There does come a point when rust removal has to switch over into replacing car parts. Generally, when rust has eaten away at parts, leaving holes in it, it’s more feasible to replace parts than repair them.

Touching Up the Paint Job On Your Car

Over the years, one of the most visible things that may need to be touched up on one of these vehicles is the paint job. If you are taking this job on, there are a few things that you’ll need to know.

The first suggestion from most professionals is to make sure you take care of any dents or dings in your car before bringing paint anywhere near it. This way, you don’t have to worry about the paint job looking odd or being uneven when you fix these details.

Citroën professionals recommend only taking it on if you have the right equipment and space. This is because it requires some more complicated steps than a touch-up. For instance, you’ll need to strip the original color before painting and the prime, rub down the car, and add on the top coat and lacquer for a “new car” shine. Then, you’ll need to rub it down again and buff and polish it.

If you only need to do a few touch-ups, the process is much simpler. You’ll still want to follow the same steps, but the process won’t be as arduous as completing a full job.

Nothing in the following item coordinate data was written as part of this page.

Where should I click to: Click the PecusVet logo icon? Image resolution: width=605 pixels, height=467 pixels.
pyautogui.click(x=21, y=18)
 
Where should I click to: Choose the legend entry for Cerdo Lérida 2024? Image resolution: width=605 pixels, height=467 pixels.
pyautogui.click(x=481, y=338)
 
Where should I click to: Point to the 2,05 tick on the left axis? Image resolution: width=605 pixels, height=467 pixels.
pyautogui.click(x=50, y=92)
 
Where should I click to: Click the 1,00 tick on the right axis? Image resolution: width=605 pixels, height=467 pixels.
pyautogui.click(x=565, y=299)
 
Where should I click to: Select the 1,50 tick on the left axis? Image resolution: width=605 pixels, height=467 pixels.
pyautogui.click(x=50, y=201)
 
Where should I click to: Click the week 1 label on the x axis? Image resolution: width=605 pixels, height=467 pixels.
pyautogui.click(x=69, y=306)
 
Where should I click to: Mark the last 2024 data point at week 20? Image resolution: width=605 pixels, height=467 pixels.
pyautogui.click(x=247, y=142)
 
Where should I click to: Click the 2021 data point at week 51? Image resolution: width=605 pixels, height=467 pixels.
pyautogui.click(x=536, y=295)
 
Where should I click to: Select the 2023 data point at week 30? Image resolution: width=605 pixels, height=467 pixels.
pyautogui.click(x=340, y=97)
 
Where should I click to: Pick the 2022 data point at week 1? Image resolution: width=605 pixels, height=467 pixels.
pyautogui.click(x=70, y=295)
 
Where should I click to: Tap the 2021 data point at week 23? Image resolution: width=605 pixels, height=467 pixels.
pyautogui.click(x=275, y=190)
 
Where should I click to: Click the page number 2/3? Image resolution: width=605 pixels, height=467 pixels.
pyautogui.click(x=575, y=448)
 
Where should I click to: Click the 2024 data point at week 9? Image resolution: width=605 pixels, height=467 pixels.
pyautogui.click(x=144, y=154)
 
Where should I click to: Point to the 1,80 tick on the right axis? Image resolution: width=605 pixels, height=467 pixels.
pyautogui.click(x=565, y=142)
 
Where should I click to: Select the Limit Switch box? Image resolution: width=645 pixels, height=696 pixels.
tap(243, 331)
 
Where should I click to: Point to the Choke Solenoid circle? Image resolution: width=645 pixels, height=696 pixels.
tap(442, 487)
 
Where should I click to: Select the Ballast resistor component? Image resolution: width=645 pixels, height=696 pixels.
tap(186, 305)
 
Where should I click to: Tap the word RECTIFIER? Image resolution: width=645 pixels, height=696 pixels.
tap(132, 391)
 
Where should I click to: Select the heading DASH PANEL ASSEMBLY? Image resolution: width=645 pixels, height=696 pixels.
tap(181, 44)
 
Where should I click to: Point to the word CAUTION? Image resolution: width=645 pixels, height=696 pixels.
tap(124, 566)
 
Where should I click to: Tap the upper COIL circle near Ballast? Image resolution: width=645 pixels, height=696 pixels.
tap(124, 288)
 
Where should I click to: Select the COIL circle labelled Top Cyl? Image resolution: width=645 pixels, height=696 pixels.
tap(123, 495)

To rub down your car, you’ll need the right sander. The sandpaper itself needs to be fine but there are tools that can make your life easier. You can check out your best options for belt sanders at

Polishing Glass

One of the most obvious things on old cars aside from the paint job is cloudy windows. This doesn’t necessarily mean that you have to replace parts like the windshield, though. Before giving up on your glass, try polishing the glass and see if it will retain its original clarity. Of course, this isn’t an option if the glass is already broken or cracked – especially the windshield.

Cloudy Lenses

Unfortunately, the way tail lenses and side markers are designed on most Citroens makes them borderline impossible to polish. In this case, finding decent shape replacement lenses or NOS parts is pretty much the only reasonable way to deal with this problem.

Spray Silicone on Door Seals – Not a Good Idea

You might notice that when you open and close doors that they bind or squeak. A common default on many cars is a silicone seal that wears over time. With that being said, spraying silicone on Citroën door seals is a big NO.

Specifically, spraying silicone on the Traction Avant and 2CV models will cause the rubber to warp and relax. On the DS and SM Citroen models, the silicone will affect the glass contact and cause even greater problems (like marks on the glass which can eventually lead to greater wind noise). This happens because both the DS and SM models have pillar-less window frames.

Refurbishing your own Citroën car will be a big job. However, you don’t have to go into it blind. While the exact steps for restoration of Citroën cars differs from model to model, with this guide, you’ll be able to get your project started.


    1. For door seals and also windshield wiper blades, just clean them with soapy water without exerting much pressure on the rubber edges. On the door seals, once dry, brush a light dusting of talcum powder. Be sure to use talcum powder and not the corn starch formula talcs widely available on the market now. Just look on the packaging. If the door seals are old and dry, wiping a bit of vegetable oil on them may help in softening them up, but most likely they should be replaced.

  1. Belt sanders for amateur paint touch up? Might as well just use your sandblaster to clean the windows! And taking all the original paint down to metal before a repaint? I’ve only done a few cars, but I’d suggest as step one, to buy a couple of books on basic bodywork, and add in a few YouTube videos. And plan on spending more than ‘a few hours’ on anything that involves more than a little brush and touch up lacquer.
    That said, it is certainly possible for almost anyone to halt the ravages of time and salt and produce reasonably smooth and shiny paint. But leave the belt sander in the wood shop.